On-site excavations also discovered that braziers were in use at the time of the eruption, and that some of the victims were wearing heavy clothing, which can still be seen on the plaster casts. “All of this offers a different interpretation than what Pliny wrote,” he said.

Mr. Riccardi notes that there are no original copies of Pliny’s letter and that it only exists through copies made in the Middle Ages, meaning that slightly different, dated versions, are both same text exists.

The August 24 date comes from a copy of Pliny’s letter in the Florence-based Medicea Laurenziana library, the oldest known copy. “Just because it’s older, it’s strange that it’s considered more reliable. But this is certainly not the way to treat a historical fact,” Riccardi said.

Biagio Giaccio, another co-author at Italy’s National Research Council, says that some historians believe that in copying the text, the monks who wrote the version of Florence wanted to link the eruption to a ceremony. ancient Roman society called mundus, Held on August 24th.

The Romans believed that on that day, a circular crater leading to the underworld was opened, allowing spirits to emerge.

But the inscription fueled the debate when it was found in 2018 on a wall of the so-called Garden House, opened to the public last year.

It was probably scribbled by a worker who was restoring the mansion at the time of the eruption and wrote: “XVI K Nov in[d] ulsit pro masumis esurit[ioni], which the study’s authors translated as: “The sixteenth day before the November kale season, he indulged in food in moderation.

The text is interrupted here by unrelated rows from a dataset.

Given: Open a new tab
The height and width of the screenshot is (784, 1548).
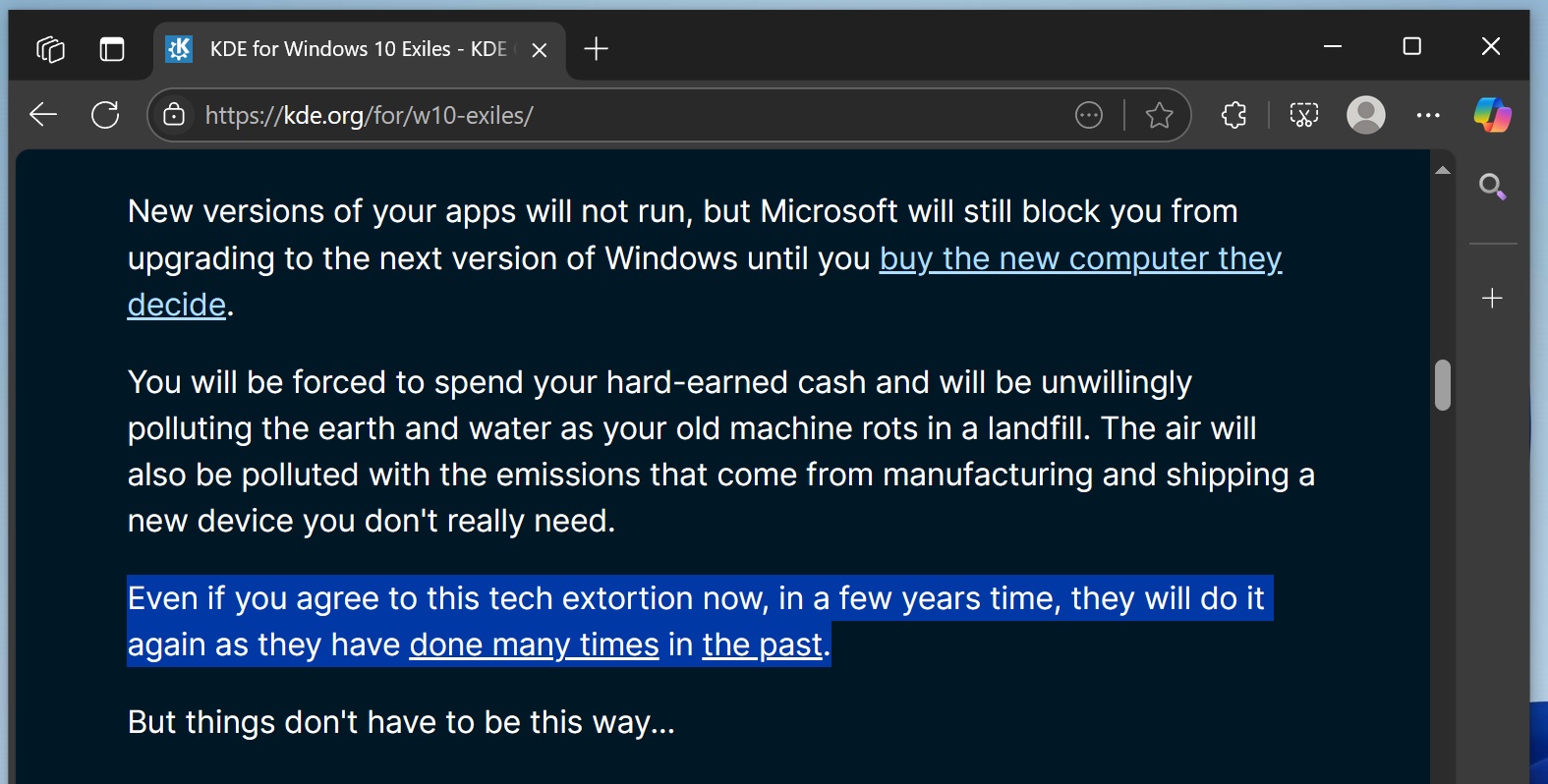Looking at the screenshot, I should tap(596, 48).
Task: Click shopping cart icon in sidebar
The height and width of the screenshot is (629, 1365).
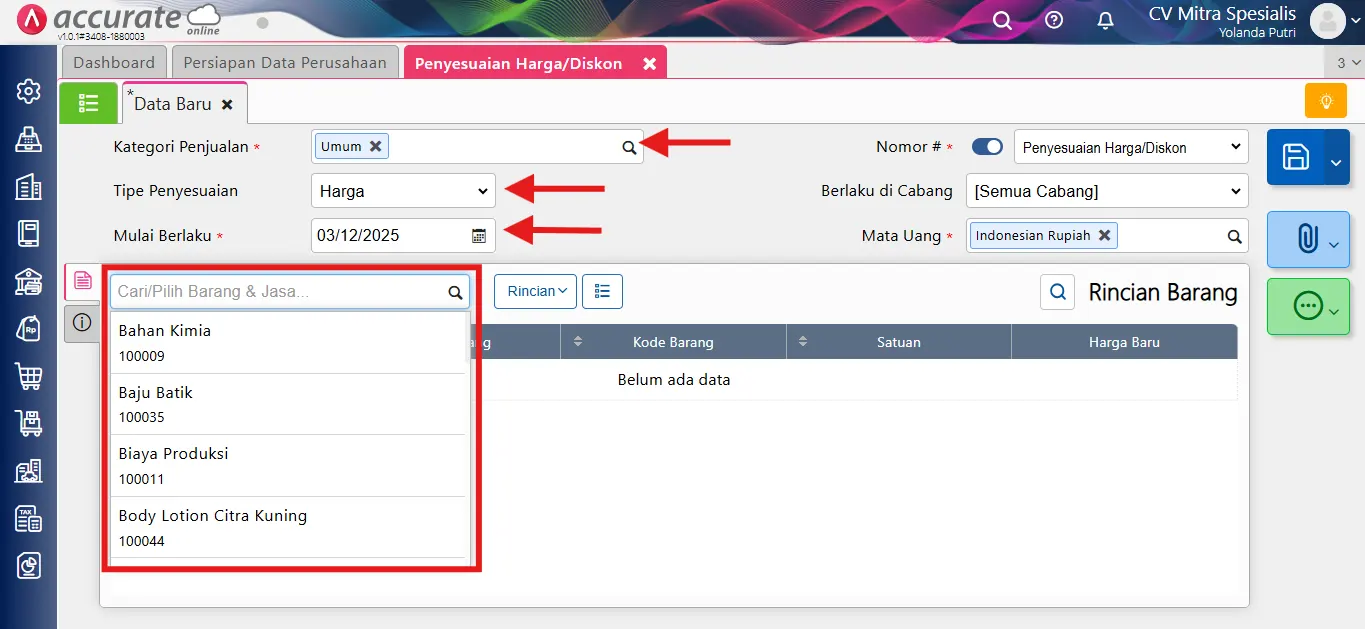Action: tap(29, 376)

The date corresponds to October 17.

“The idea that the disaster happened in the fall is old news, but if they can link it to deeper scientific questions about the eruption that could be interesting,” said Cambridge classics professor Mary Beard. said in an email.

Mario A. Di Vito, another co-author, added that other questions about what Vesuvius could tell us prompted the study, noting that the issue of dating is just one of many things. content discussed in an article published in Earth-Science Reviews.

“We wanted to stock up on all the available knowledge” about Vesuvius “and then raise open issues that need to be addressed by further studies,” he said. For example, he said, more is needed to know about the seismic activity that took place during an earthquake, as well as “secondary phenomena” such as debris flows in nearby towns like Amalfi “that have a huge impact. “

A multidisciplinary team analyzed the eruption “hourly,” he said, tracking impacts both near and far, noting that the study was part of a new study. Project in 2021 led by the National Institute of Geophysics has attracted about four decades of research.

And it doesn’t mean the end.

“The dating question is sensational,” he said. But the article is meant to show “certainly that there are a lot of problems that remain open to be solved.”